Findings
Sites must establish effective data privacy and security plans, especially considering regional and global regulations like GDPR.
Risk mitigation is critical, including plans to address unanticipated issues and potential patient disengagement due to technology challenges.
Budgeting and contracting often involve additional considerations, such as storage, training, and technical support requirements for connected devices.
Sites require adequate training to ensure staff and patients are prepared to use connected devices efficiently.
Companion applications or services often play an essential role in device functionality and data transmission.

Recommendations
Develop a clear plan for data pathways, including storage, security, and regulatory compliance.
Establish detailed risk mitigation and management strategies to handle unexpected challenges.

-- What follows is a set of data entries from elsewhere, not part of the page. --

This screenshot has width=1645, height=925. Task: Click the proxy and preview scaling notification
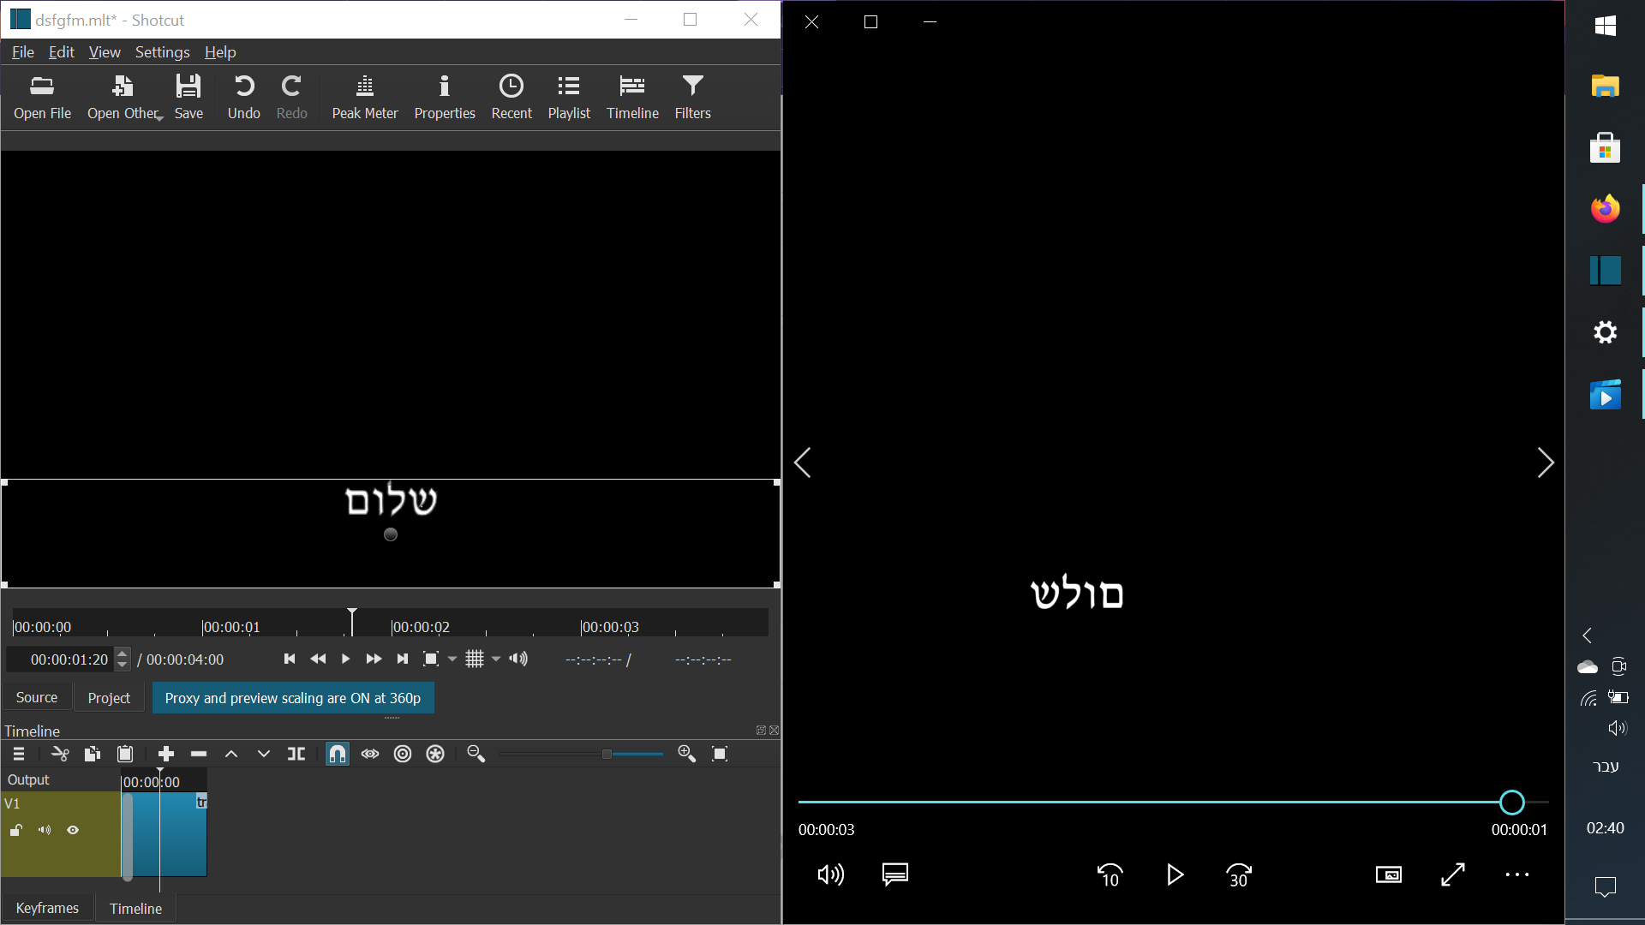click(293, 698)
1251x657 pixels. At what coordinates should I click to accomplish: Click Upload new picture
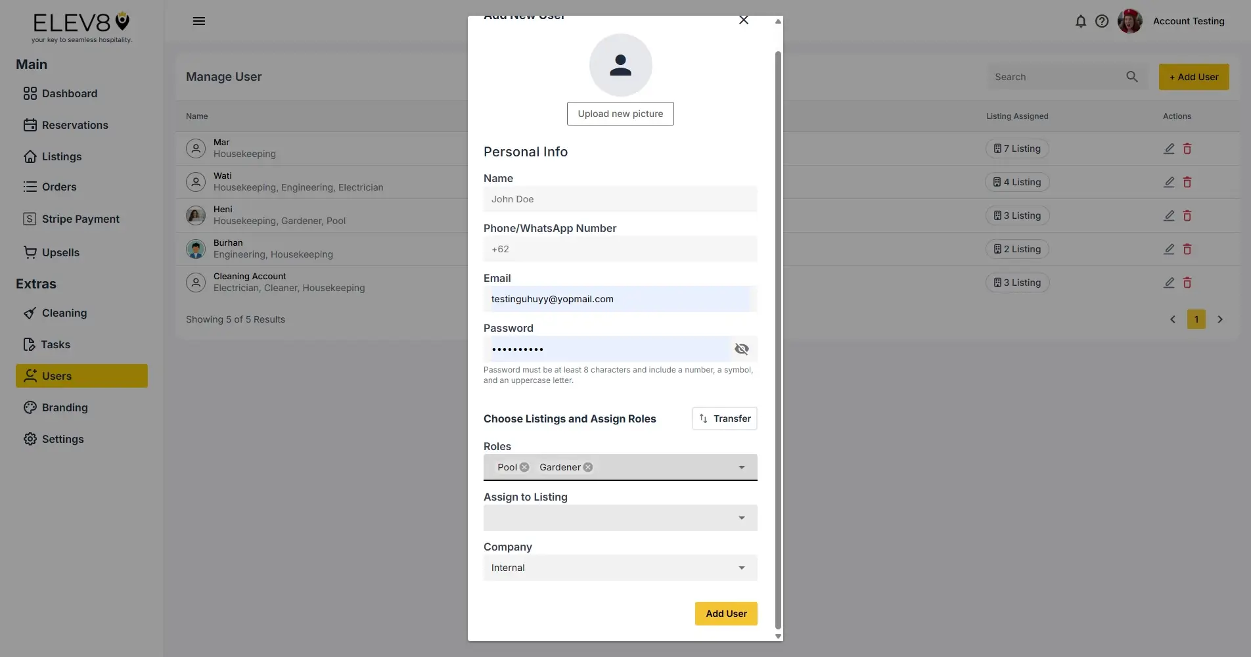[x=620, y=113]
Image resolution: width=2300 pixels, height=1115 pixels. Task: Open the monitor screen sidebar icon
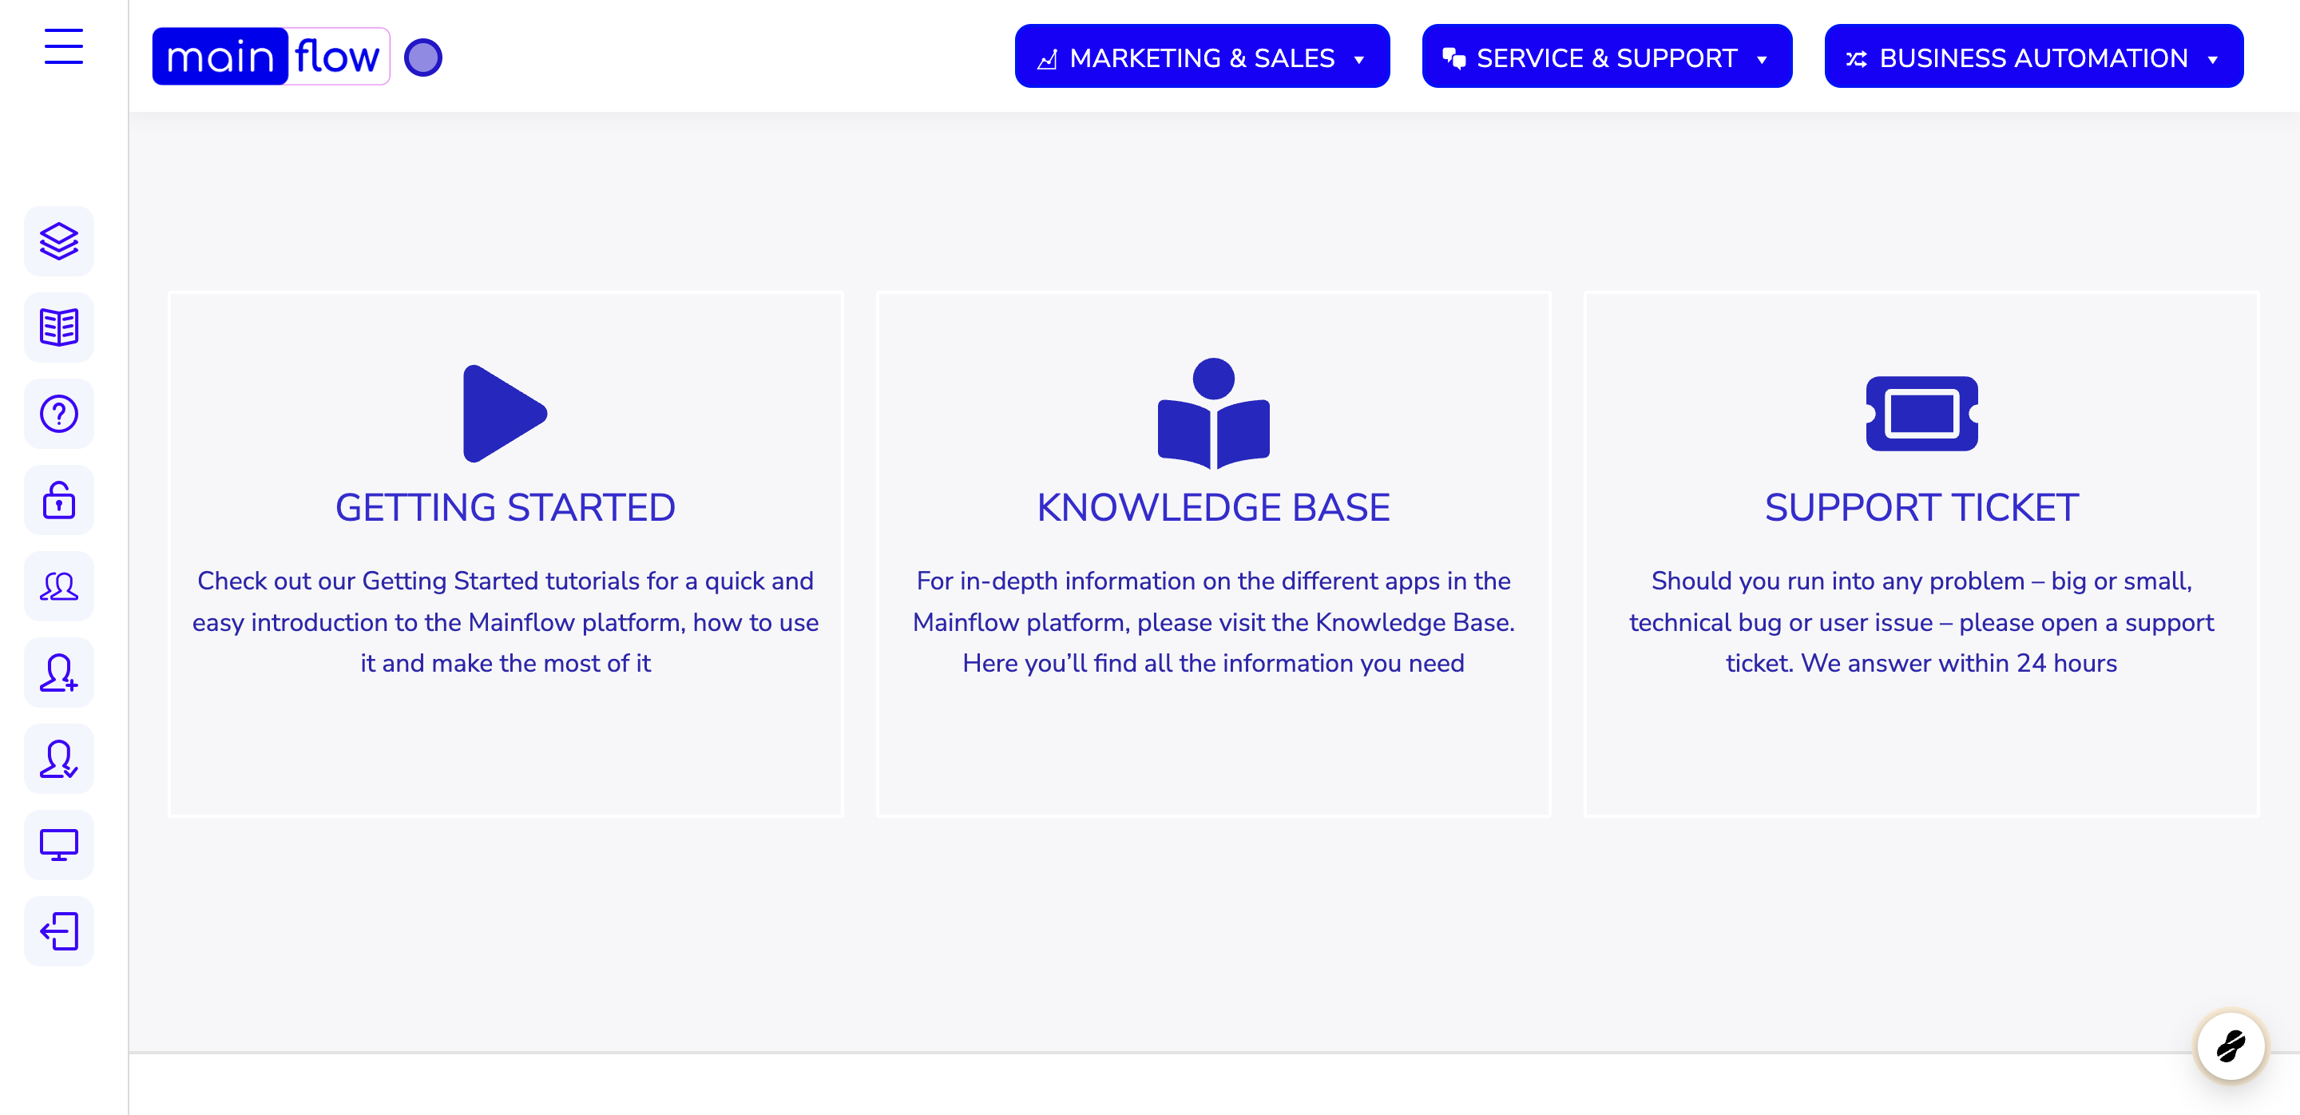(59, 845)
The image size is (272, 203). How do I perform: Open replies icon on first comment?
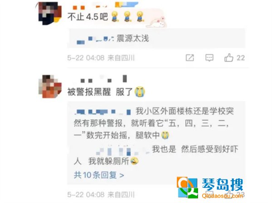(x=209, y=58)
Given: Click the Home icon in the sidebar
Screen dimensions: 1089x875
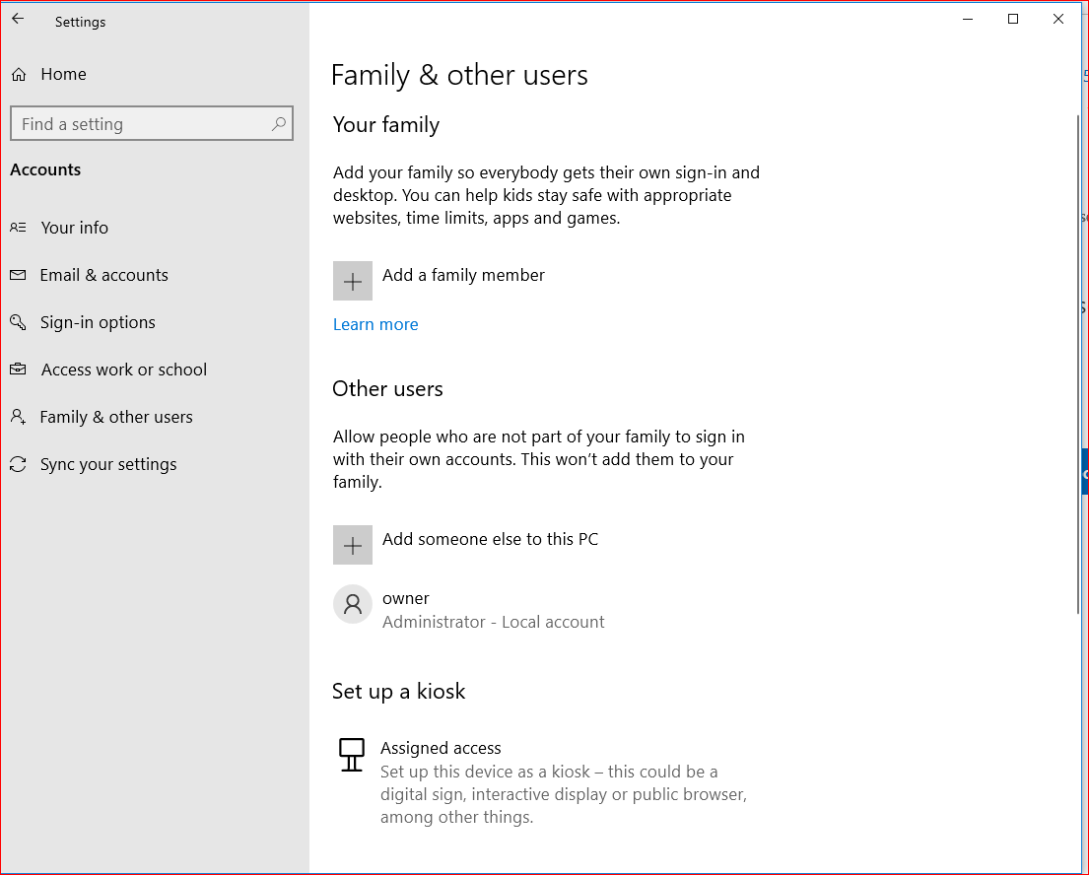Looking at the screenshot, I should coord(19,73).
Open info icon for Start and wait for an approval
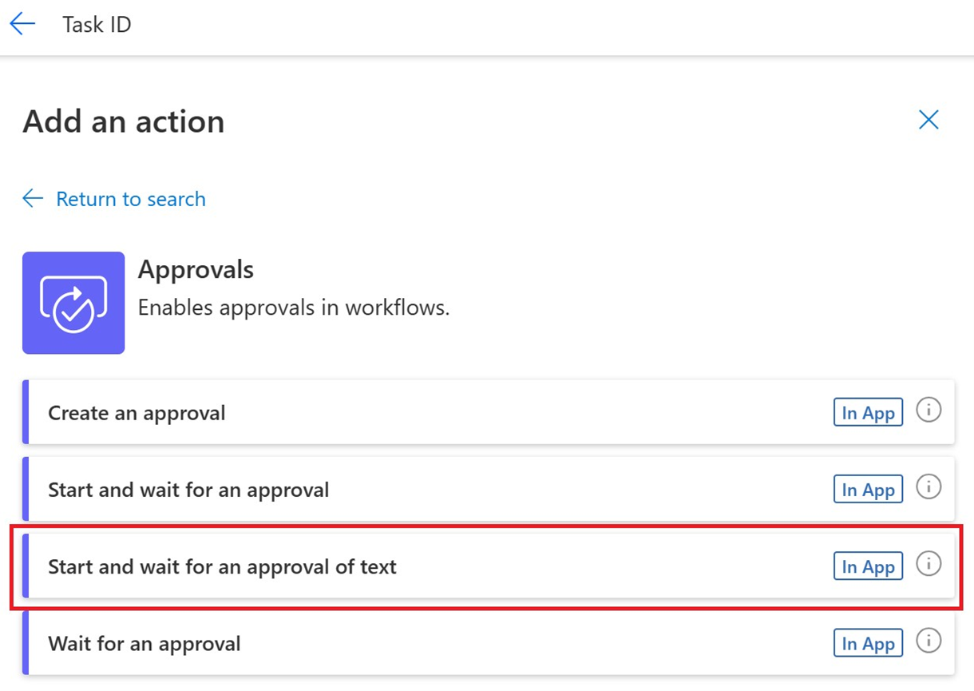Screen dimensions: 974x691 928,487
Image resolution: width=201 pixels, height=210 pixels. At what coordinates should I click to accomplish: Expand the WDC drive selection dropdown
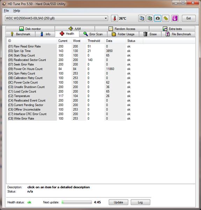(x=106, y=18)
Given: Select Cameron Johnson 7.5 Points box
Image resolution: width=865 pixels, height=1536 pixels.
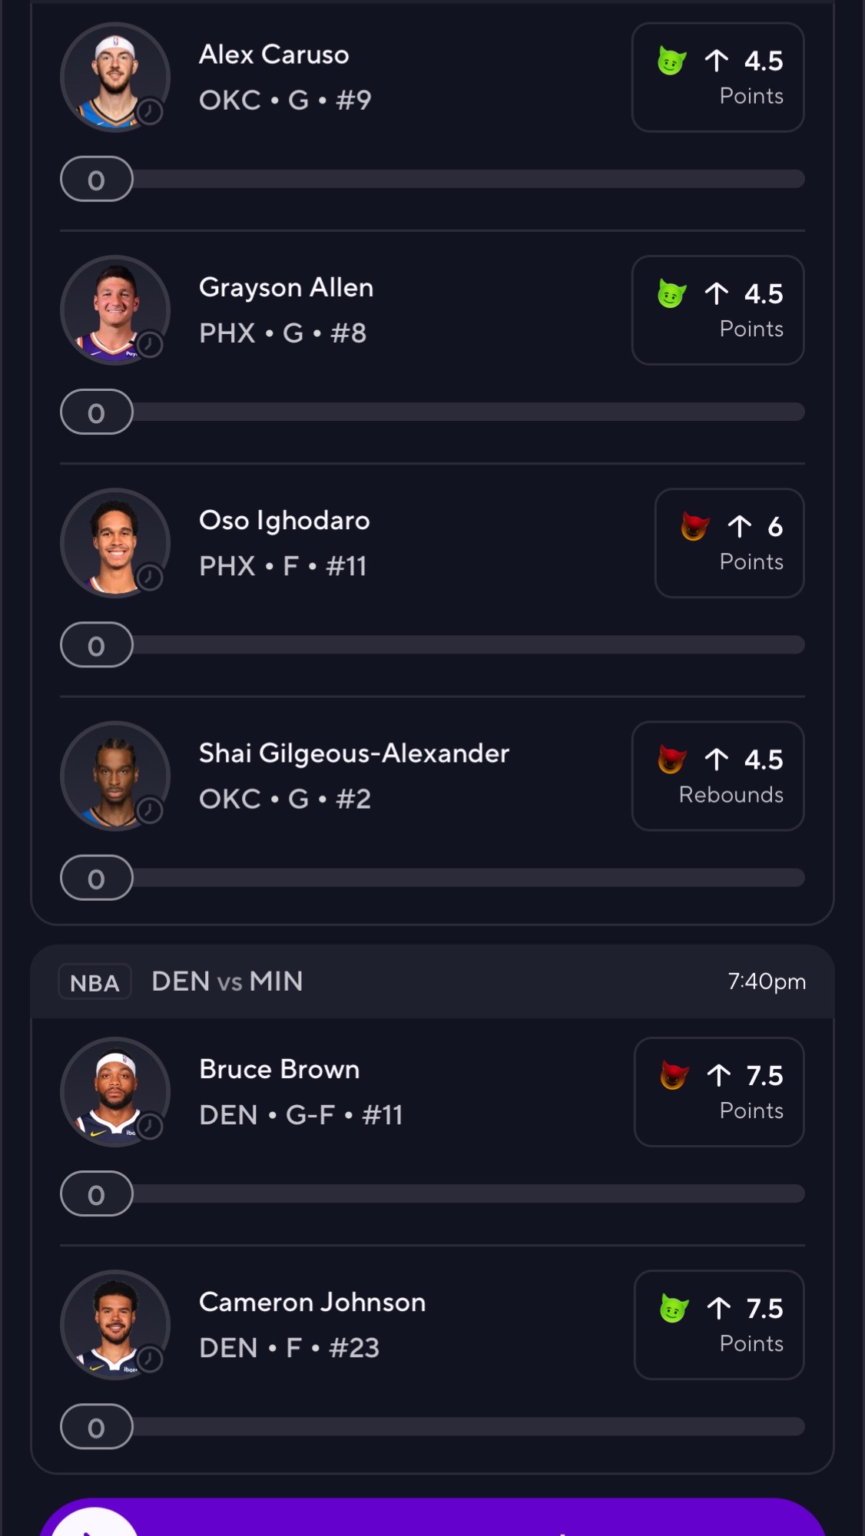Looking at the screenshot, I should pyautogui.click(x=719, y=1325).
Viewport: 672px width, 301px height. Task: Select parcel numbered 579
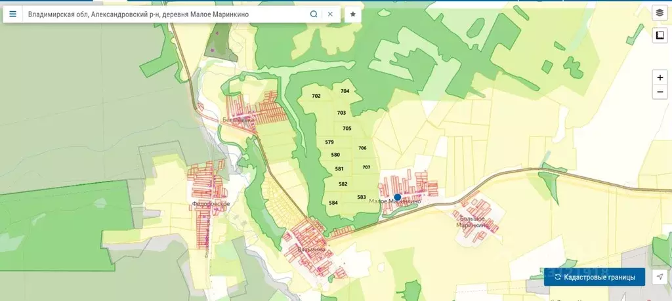(329, 142)
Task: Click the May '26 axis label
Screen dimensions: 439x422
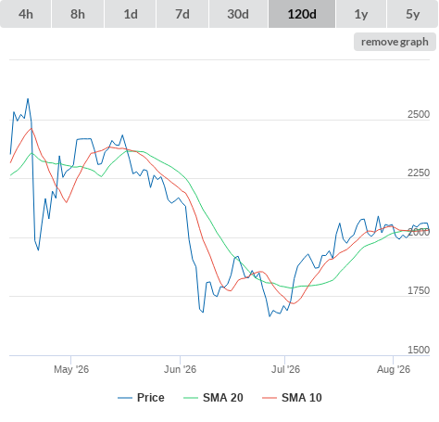Action: coord(71,369)
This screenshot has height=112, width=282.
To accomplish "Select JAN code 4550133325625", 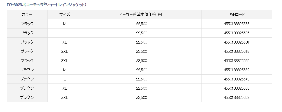I will (x=236, y=61).
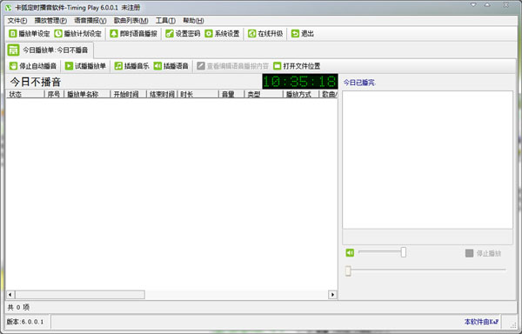Image resolution: width=522 pixels, height=334 pixels.
Task: Open the 工具(T) menu
Action: 165,21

Ensure comprehensive training programs for site staff and patients to enhance device usability.
Incorporate device storage and resource allocation into budgeting and contracting processes.
Facilitate effective communication with sponsors and vendors to resolve operational and technical issues promptly.

Regulatory Considerations
Ensure connected devices comply with CFR 21, Part 11, and other relevant data collection and transmission regulations.
Understand and adhere to local and regional data privacy laws, such as GDPR, when managing patient data.
Verify that appropriate licenses and regulatory approvals are in place for device data transmission and storage.
Assess and address shipping and handling regulations for devices, ensuring safe and compliant transportation.